I have fond memories of watching Godzilla movies as a kid over at a friend's house and, at that age, just digging them for the wanton destruction that the big guy invoked on poor Japan. Plus, it always a blast to see another monsters get in on the fun for battle royales with each other.

What are your thoughts on the crappy Roland Emmerich reboot/remake?

SFF said...

Thanks J.D. I agree. These classics really get ripped. And you're right, it's not Braveheart, but they have their place, especially for those of us who remember them so fondly. They aren't Ishtar either.

As for the Rolans's film. Apart from a few neat moments, it's a disaster. What a shame. I remember watching the Superbowl and seeing the ad for it and being really excited. What a giant let down. Pure garbage like most everything by the Emmerich team. The films look good, but they are just crap. All that CRAP CGI. Just like you said. Your recent review of Legend is a great example of quality.

Unknown said...

Like yourself, I was excited about Emmerich's take on GODZILLA from the pretty cool teaser trailers and then the actual film itself was such a massive letdown. I agree, there were some nice visuals every so often but the acting and dialogue was so bad! Ouch...

SFF said...

Boy, the acting was awful and I like Matthew Broderick. I mean, who doesn't like Ferris Bueller?

Franco Macabro said...

Awesome review, as you know, Im discovering Godzilla movies little by little, but I am having a hell of a great time with them! As you mentioned at the beginning of your review, most people treat these films with disrespect when they are in fact very entertaining films. So far I havent bumped into one that I didnt like!

Agree with you about the men behind the suit not getting enough credit, those guys go through hell inside of those suits. The dvd for Gojira has some extras that go into the hellish process of suiting up, at times they actor couldnt be in the suit for more than three minutes for fear of passing out and dehidration!

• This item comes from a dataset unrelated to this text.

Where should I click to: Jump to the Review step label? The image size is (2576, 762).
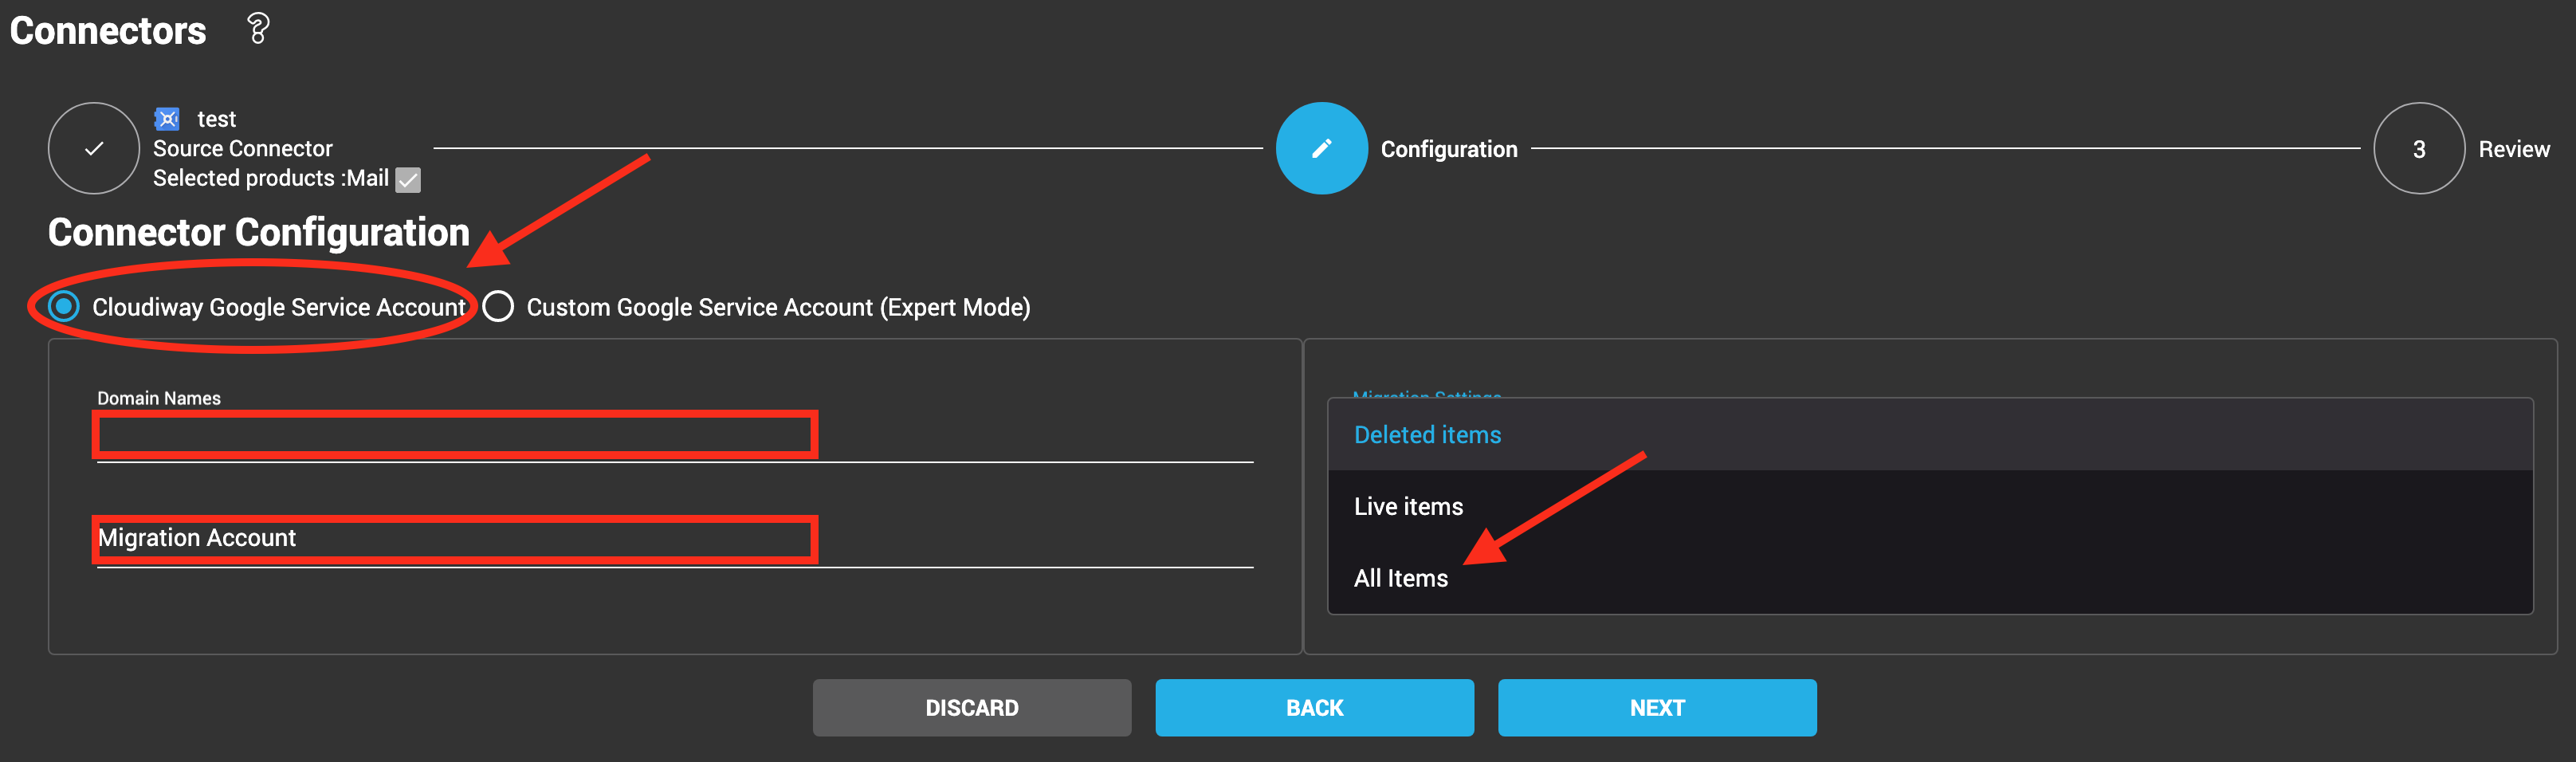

Honda is my favorite of all the directors so far, the classic Gojira was top notch work, I recently watched Astro Monster...and it was a wonderful piece of Sci-fi! Ill reviewing that one next week, I'd like to know what you think of that one.

I need to see this one as soon as possible, thanks for this awesome and in depth review.

SFF said...

Thank you Francisco for the thoughtful comments and kind words my friend.

I did cover the Gojira film and I think I even included a bit about the costuming process for these men in that review.

You're right. It has to be hell for them.

Anyway, let me know your thoughts on that one when you have time.

I really enjoy your more extensive coverage on Godzilla and all film Japanese of late. Keep up the fabulous work.

By the way, how do you find the time to write so much?